### WORK TO BE COMPLETED
Copy the forum thread from "## smoldrn (Oct" up to and including "laying them on the floor.", substituting "rakes" for "shovels".

### PASSAGE SHOWN
^^^^

# Securing shovels in van



## smoldrn (Oct 4, 2010)

Just bought a van the other day after years of working out of a truck.
Had them put some shelving in, but now I'm trying to figure out a good way to carry a few shovels besides laying them on the floor.
Anybody have any good pics?


----------



## Tommy plumber (Feb 19, 2010)

I just lay them on the floor. I have to put them outside on the ground when I have to walk into and out of the van though. I hate stumbling on them when I leave them in there.

My closet auger in in a piece of 6" sewer pipe that hangs from the roof. But when I did that with the shovels, they would slide out and bang the glass window of the back door. I was afraid that they'd break the glass one day, so onto the floor they went.


----------



## Tommy plumber (Feb 19, 2010)

...


----------



## gear junkie (Jun 20, 2008)

Tommy plumber said:


> ...


Nice van Tommy, how long did that setup take?


----------



## Tommy plumber (Feb 19, 2010)

gear junkie said:


> Nice van Tommy, how long did that setup take?















Thanks. I don't remember. I like to build stuff so I made the wooden shelves but the other side of the van has metal shelves that came with the van when I bought it from Stan {89 Plumbum} who's a member here.


----------



## Tango (Jan 13, 2018)

I just don't know how you guys do it. I see a lot of free space. My van is filled top to bottom not an inch to spare. When I finish a job Other than some abs and other fittings I need to get parts every time I finish a job because I don't have room for more than 1 or 2.

Do you guys shop on customer's time?


----------



## ShtRnsdownhill (Jan 13, 2016)

Tango said:


> I just don't know how you guys do it. I see a lot of free space. My van is filled top to bottom not an inch to spare. When I finish a job Other than some abs and other fittings I need to get parts every time I finish a job because I don't have room for more than 1 or 2.
> 
> Do you guys shop on customer's time?


well you state you dont go and look at jobs, or only a few, part of looking at a job is to make a material list so when job is being worked on you have all the material you need in the truck, plus a few extras just incase.. I cant remember the last time I was short on material for a pre planned job...if a customer askes for extra work when their and i dont have parts on the truck I tell the customer that getting parts is in the price, but most of the time unless its a small extra I tell the people we can schedule it another day if I have other work that day or their job is going to take the whole day up..


----------



## Tango (Jan 13, 2018)

ShtRnsdownhill said:


> well you state you dont go and look at jobs, or only a few, part of looking at a job is to make a material list so when job is being worked on you have all the material you need in the truck, plus a few extras just incase.. I cant remember the last time I was short on material for a pre planned job...if a customer askes for extra work when their and i dont have parts on the truck I tell the customer that getting parts is in the price, but most of the time unless its a small extra I tell the people we can schedule it another day if I have other work that day or their job is going to take the whole day up..

^^^^

### DATA PROVIDED
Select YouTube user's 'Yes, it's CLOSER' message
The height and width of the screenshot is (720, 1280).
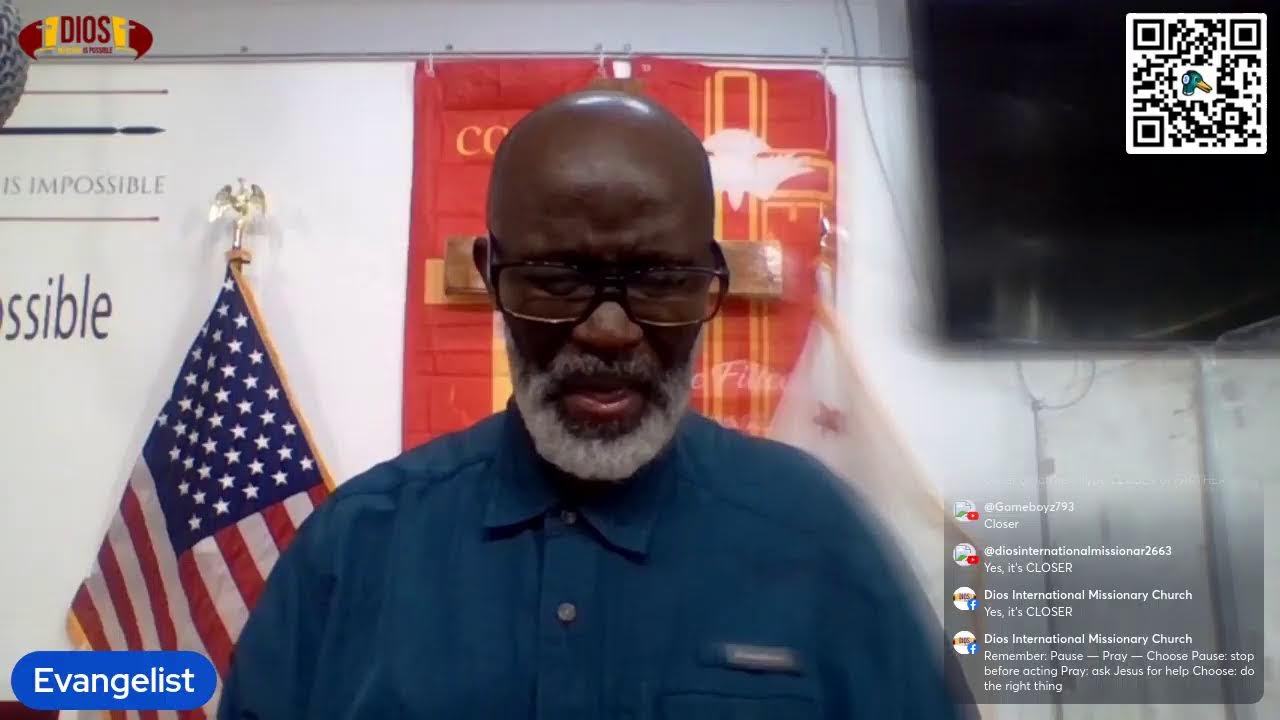[x=1028, y=568]
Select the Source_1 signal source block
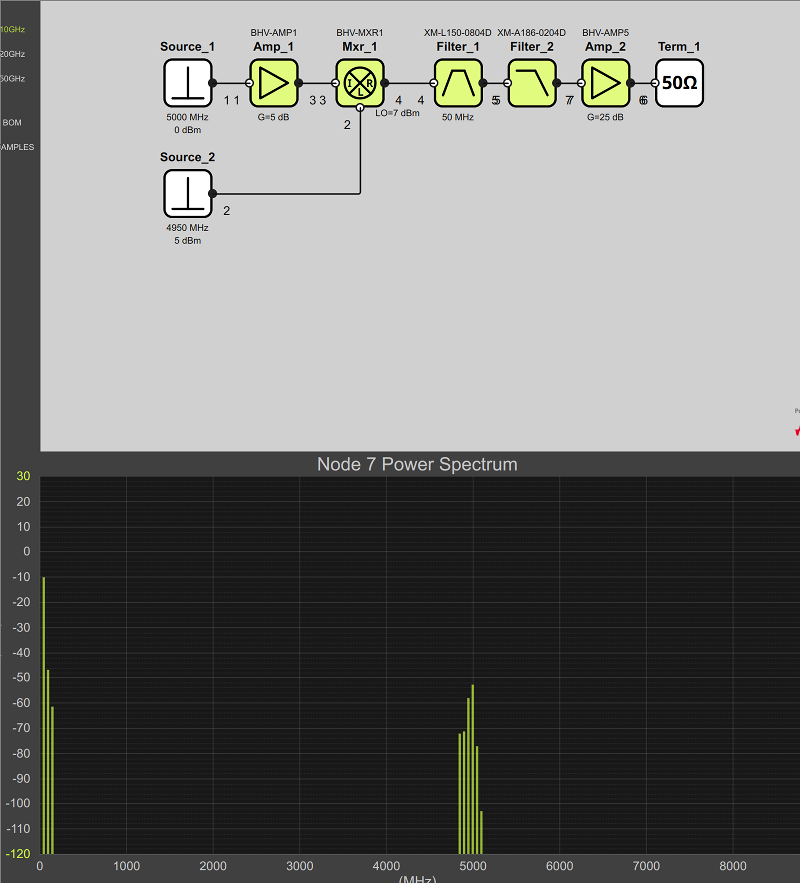This screenshot has width=800, height=883. pos(188,83)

^^^^

### THE SOLUTION
## smoldrn (Oct 4, 2010)

Just bought a van the other day after years of working out of a truck.
Had them put some shelving in, but now I'm trying to figure out a good way to carry a few rakes besides laying them on the floor.